Material screening, fabrication performance, and microscopic characterization of polyanhydrides for SEAL core‐shell MPs. a) The SEAL core‐shell MPs were fabricated through a multi‐step process involving polymer film pressing, base and cap pressing, cargo filling, MP sealing, and MP singulation. b) An inverted funnel approach was employed to screen 23 initial polyanhydride compositions, narrowing down to 6 compositions that demonstrated optimal fabrication performance. c,d,e) Representative high‐resolution light microscopy images showing an array of empty bases pressed from polyanhydride polymer film (c), bases filled with DT antigen, excipients, and a dye (d), and sealed MPs (e). f,g,h) Representative scanning electron microscopy (SEM) images of empty bases (f), filled bases (g), and sealed MPs (h).

Figure 3

DT antigen in vitro release profiles of polyanhydride core‐shell MPs. Cumulative release of DT antigen as determined by ELISA in an in vitro environment for a) p(o‐CPPr:p‐CPPe, 40:60), b) p(o‐CPPr:p‐CPPe, 30:70), c) p(o‐CPPr:p‐CPPe, 20:80), d) p(o‐CPPe:p‐CPPr, 60:40), e) p(o‐CPPe:p‐CPPr, 70:30), and f) p(o‐CPPe:p‐CPPr, 80:20).

Figure 4

Machine learning modeling of polyanhydride core‐shell MP profiles. a) Four features related to material selection and fabrication were used as input to construct a machine learning model, with four antigen release profile features used as output. b) Machine learning‐predicted results for the 50% and 90% release time points were compared with experimentally obtained values, with predictions falling within one standard deviation of the experimental results.

Figure 5

DT titer response of the polyanhydride core‐shell MP platform. a) Four groups were evaluated to compare in vivo delivery of DT antigen via conventional bolus injection and polyanhydride MP‐based single injection in the subcutaneous region.

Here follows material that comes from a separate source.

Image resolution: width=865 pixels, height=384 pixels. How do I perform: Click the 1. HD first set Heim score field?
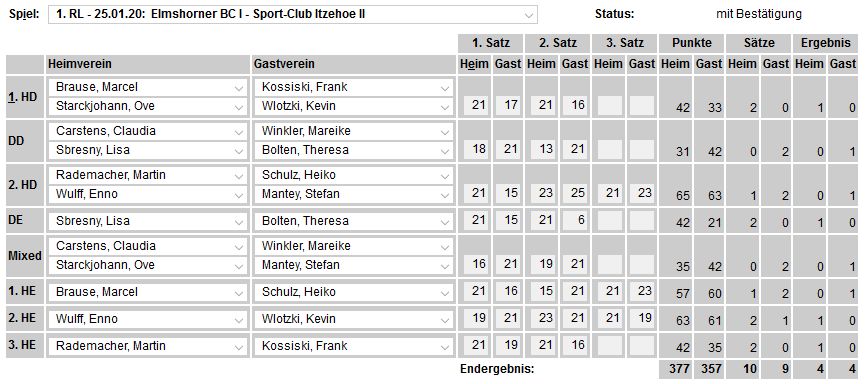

All groups received a prime bolus dose at the start of the study, with the booster dose designed for release at the 2‐week time point. b) ELISA results for DT‐specific titers showed that the two selected polyanhydride core‐shell SEAL MPs generated immune responses non‐inferior to the two‐bolus injection group and significantly higher than the single‐bolus injection group. c) Area under the curve (AUC) analysis of DT titer curves indicated that both polyanhydride MP groups achieved superior titer responses compared to the soluble injection control groups. d) Peak DT titer results also demonstrated that both polyanhydride MP groups outperformed the soluble groups. The data are presented as mean ± s.d. Statistical significance was evaluated using two‐tailed Student's t‐test. P ≤ 0.05 is statistically significant, with *P ≤ 0.05, **P ≤ 0.01, ***P ≤ 0.001 and ****P ≤ 0.0001.